*Text excerpt*:
◆ ◆ ◆ ◆ ◆
This “self-healing” loop dramatically reduces manual debugging of prompts yet keeps behavior bounded for cost and safety.
Secure sandbox and execution environment
Isolation and constraints
The sandbox is a controlled environment where generated code runs:

- Isolation mode
- Development: subprocess + temporary directory.
- Production: lightweight VMs or container sandboxes, with kernel-level isolation to protect the host.
- Context injection
- The orchestrator serializes all inputs (data frames, parameters, config) to a
context.jsonfile inside the sandbox. - Boilerplate code at the top of the generated script reads this context instead of relying on shared memory or global variables.
- The orchestrator serializes all inputs (data frames, parameters, config) to a
- Resource limits and network policy
- Hard timeouts on runtime (e.g., 60 seconds).
- Strict network allow-list: code can call only pre-approved domains (e.g., organization APIs, Shopify, analytics backend).
- CPU/memory caps for noisy-neighbor protection in multi-tenant environments.
- Output capture
- The sandbox collects:
- stdout/stderr.
- Generated artifacts (CSV, JSON, charts as files).
- A normalized result object is returned to the orchestrator:
- The sandbox collects:
{
"summary": "str",
"data": <tabular or structured payload>,
"code": "generated source",
"execution_trace": {
"latency_ms": ...,
"retries": ...,
"artifacts": [...]
}
}This normalized shape is critical for platform-scale composability: dashboards, notebooks, and downstream APIs can all consume the same envelope regardless of agent type.
OAAF: the Agent Assurance Framework
Orion’s Agent Assurance Framework is a CI pipeline for agents. An agent does not ship until it passes all six stages.

1. Logic & Unit
- JSON/structure check: Asserts that LLM output conforms to the contract defined by the agent’s signature(s).
- Tool mocking: Runs generated code against fake or stubbed API clients, covering edge cases.
- Determinism check: Executes the same prompt multiple times verifies stable code generation.
2. Governance
- PII leak test: Checks that audit logs contain only redacted tokens.
- Audit trail check: Verifies contiguous chain of logs for the same trace_id.
- Cost tracking check: Ensures cost entries are recorded and non-zero.
3. Integration
- Routing matrix: Runs a confusion matrix of queries to ensure accurate routing.
◆ ◆ ◆ ◆ ◆
(Data taken from a collection)
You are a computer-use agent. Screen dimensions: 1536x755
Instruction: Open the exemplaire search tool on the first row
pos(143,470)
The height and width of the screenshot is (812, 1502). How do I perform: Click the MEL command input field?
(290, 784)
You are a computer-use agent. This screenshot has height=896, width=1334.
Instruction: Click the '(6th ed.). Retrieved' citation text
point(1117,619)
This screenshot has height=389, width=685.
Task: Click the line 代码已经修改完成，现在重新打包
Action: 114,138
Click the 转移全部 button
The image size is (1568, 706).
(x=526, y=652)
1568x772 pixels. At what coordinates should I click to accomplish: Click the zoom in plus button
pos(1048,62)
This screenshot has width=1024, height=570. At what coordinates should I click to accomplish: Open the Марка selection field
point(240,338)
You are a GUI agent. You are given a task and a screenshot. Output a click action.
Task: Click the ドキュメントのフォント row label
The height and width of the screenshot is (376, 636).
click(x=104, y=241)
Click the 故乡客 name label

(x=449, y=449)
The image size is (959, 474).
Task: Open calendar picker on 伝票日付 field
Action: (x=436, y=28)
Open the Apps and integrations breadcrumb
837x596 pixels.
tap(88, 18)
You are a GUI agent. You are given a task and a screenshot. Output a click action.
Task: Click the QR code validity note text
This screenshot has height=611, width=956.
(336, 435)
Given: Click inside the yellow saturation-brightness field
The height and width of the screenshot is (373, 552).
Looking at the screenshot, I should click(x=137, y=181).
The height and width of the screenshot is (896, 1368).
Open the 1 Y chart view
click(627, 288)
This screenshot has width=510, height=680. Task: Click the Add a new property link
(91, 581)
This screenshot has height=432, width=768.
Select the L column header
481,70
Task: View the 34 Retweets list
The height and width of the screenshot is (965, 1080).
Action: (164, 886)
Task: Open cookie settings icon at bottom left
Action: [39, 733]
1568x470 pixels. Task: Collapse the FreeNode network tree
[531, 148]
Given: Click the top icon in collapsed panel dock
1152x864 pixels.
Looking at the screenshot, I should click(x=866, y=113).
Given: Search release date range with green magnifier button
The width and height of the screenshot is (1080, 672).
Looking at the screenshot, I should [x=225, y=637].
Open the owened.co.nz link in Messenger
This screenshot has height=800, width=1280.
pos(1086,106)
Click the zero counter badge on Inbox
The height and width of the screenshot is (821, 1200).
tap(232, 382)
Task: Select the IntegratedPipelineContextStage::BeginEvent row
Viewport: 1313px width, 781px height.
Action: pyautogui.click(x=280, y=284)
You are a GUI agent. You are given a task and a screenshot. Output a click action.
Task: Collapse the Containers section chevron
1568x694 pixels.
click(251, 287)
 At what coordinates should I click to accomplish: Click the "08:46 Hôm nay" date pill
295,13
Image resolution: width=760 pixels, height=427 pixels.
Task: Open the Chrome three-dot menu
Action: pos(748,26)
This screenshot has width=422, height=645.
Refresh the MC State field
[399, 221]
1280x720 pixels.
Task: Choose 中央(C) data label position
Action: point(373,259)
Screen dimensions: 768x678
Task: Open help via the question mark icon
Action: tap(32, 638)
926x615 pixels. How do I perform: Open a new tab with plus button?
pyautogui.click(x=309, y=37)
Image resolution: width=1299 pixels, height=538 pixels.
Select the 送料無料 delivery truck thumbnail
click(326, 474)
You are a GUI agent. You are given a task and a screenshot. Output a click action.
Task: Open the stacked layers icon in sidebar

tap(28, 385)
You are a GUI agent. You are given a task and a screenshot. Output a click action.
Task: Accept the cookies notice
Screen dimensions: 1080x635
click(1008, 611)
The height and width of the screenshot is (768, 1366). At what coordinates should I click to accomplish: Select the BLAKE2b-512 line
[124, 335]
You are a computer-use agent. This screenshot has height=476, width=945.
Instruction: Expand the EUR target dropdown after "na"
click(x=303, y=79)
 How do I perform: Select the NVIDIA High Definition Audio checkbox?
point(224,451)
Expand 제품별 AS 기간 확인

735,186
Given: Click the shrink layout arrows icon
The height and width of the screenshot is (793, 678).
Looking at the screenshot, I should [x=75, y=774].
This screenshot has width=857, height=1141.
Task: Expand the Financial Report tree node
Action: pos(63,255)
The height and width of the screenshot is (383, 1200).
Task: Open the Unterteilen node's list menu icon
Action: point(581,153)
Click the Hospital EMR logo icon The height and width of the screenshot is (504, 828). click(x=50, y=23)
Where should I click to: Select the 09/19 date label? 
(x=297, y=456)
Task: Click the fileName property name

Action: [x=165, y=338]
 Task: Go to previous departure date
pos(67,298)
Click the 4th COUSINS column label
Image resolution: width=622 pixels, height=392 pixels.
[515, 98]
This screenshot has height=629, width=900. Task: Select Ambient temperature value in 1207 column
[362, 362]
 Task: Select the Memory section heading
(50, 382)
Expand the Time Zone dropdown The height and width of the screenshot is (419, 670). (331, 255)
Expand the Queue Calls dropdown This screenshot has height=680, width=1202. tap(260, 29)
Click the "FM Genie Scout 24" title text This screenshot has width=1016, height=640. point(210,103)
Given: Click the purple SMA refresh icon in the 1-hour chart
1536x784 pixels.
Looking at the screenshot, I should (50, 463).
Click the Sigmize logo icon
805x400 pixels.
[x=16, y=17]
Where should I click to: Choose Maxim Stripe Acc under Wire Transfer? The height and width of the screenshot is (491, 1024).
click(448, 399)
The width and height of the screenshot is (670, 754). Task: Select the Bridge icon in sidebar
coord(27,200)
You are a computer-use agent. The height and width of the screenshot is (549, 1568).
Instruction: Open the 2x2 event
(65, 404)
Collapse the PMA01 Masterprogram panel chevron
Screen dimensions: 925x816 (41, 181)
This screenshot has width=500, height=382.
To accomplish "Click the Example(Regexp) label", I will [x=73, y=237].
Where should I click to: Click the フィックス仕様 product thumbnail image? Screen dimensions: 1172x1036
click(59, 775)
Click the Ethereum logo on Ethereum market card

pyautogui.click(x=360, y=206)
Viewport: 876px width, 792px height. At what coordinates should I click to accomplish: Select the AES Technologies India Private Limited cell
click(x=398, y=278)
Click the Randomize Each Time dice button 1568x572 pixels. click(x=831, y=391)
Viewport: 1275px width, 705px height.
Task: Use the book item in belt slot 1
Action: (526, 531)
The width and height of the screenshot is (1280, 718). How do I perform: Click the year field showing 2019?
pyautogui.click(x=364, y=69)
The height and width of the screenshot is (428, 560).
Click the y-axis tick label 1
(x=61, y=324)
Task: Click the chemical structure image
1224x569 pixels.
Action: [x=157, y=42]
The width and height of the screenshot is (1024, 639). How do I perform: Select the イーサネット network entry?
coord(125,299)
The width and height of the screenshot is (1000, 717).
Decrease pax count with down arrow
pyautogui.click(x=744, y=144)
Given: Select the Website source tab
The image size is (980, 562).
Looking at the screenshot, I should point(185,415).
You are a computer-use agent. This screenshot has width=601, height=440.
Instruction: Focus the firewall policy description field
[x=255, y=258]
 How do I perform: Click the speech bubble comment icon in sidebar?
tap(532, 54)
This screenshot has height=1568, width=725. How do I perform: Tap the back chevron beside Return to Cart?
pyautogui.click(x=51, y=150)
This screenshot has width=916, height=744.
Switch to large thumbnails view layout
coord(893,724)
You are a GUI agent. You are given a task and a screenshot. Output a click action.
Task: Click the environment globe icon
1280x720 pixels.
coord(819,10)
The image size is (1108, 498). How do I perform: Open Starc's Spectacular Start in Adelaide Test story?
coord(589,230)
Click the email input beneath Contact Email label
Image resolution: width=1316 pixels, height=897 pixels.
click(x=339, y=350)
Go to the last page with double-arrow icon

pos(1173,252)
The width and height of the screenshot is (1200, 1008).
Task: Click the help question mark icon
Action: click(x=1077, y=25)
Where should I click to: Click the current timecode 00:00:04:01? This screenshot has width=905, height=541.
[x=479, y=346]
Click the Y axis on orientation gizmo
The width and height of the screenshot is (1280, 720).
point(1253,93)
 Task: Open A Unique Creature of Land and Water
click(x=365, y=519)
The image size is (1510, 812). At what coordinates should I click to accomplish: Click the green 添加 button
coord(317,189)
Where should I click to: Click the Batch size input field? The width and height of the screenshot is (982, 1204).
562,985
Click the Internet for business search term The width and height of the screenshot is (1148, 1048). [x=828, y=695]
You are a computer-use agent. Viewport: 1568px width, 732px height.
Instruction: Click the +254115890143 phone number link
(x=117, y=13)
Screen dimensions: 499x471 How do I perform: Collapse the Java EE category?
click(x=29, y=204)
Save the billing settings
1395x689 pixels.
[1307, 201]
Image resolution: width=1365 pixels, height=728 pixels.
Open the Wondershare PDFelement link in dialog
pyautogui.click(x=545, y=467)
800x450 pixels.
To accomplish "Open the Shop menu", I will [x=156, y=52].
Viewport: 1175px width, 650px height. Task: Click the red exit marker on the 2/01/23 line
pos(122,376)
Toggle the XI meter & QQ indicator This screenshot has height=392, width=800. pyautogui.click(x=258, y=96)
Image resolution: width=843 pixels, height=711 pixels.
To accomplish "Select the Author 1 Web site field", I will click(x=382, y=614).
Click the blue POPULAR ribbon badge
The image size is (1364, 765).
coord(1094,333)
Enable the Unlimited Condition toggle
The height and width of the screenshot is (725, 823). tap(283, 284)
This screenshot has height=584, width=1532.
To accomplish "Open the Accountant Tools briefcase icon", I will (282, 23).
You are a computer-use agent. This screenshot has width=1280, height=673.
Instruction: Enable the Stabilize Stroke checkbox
◆ ◆ ◆ ◆ ◆
*Questions on the material*:
**1)** Answer these about the sandbox and assurance excerpt:
(a) What example is given for the hard timeout on runtime?
(b) How many stages must an agent pass before it ships?
(c) What does the PII leak test check?
**2)** Continue the sandbox and assurance excerpt from where it stops.

*Expected responses*:
**1)**
(a) 60 seconds.
(b) Six.
(c) That audit logs contain only redacted tokens.

**2)**
- Context injection tests: Tests STM and LTM retrieval.
- Orchestrator sync: Validates output envelope compatibility.
4. Chaos (failure scenarios)
- Garbage input: Fuzz testing with random strings.
- Impossible requests: Inputs like “revenue for year 2050”.
- Simulated upstream failures: Mocked 5xx and timeouts.
5. Evaluation (LLM judge + ground truth)
- Golden dataset: Runs agents against curated Q/A pairs.
- Retrieval-augmented generation assessment: Ensures faithfulness.
- Safety scan: Static analysis for safety.
6. Health check
- Latency: Measures end-to-end p95 response time.
- Memory leak detection: Stress tests repeated calls.
- Shadow mode: Deploys agents to production in “observe only” mode.
Using Orion to build agents at scale
Agent onboarding workflow
For an engineering team, adding a new agent typically looks like:
- Define the domain and intents: Specify intent patterns and example queries.
- Model the schema and tools: Enumerating source systems and building typed clients.
- Design DSPy-style signatures: Defining Input and Output fields.
- Implement the agent subclass: Plugging signatures into BaseAgent.
- Author OAAF tests: Unit, Governance, Integration, Chaos, etc.
- Roll out via shadow mode: Deploy behind a feature flag.
Because governance, sandboxing, and orchestration are shared, most of the work per agent is domain modeling and test authoring, not “prompt hacking.”
Cost and performance considerations
- Compute locality: Let databases do the heavy lifting.
- Context minimization: Strict schema injection.
- Caching: Cache vector retrieval results.
- Deterministic flows reduce re-runs: Stable code paths lower aggregate cost.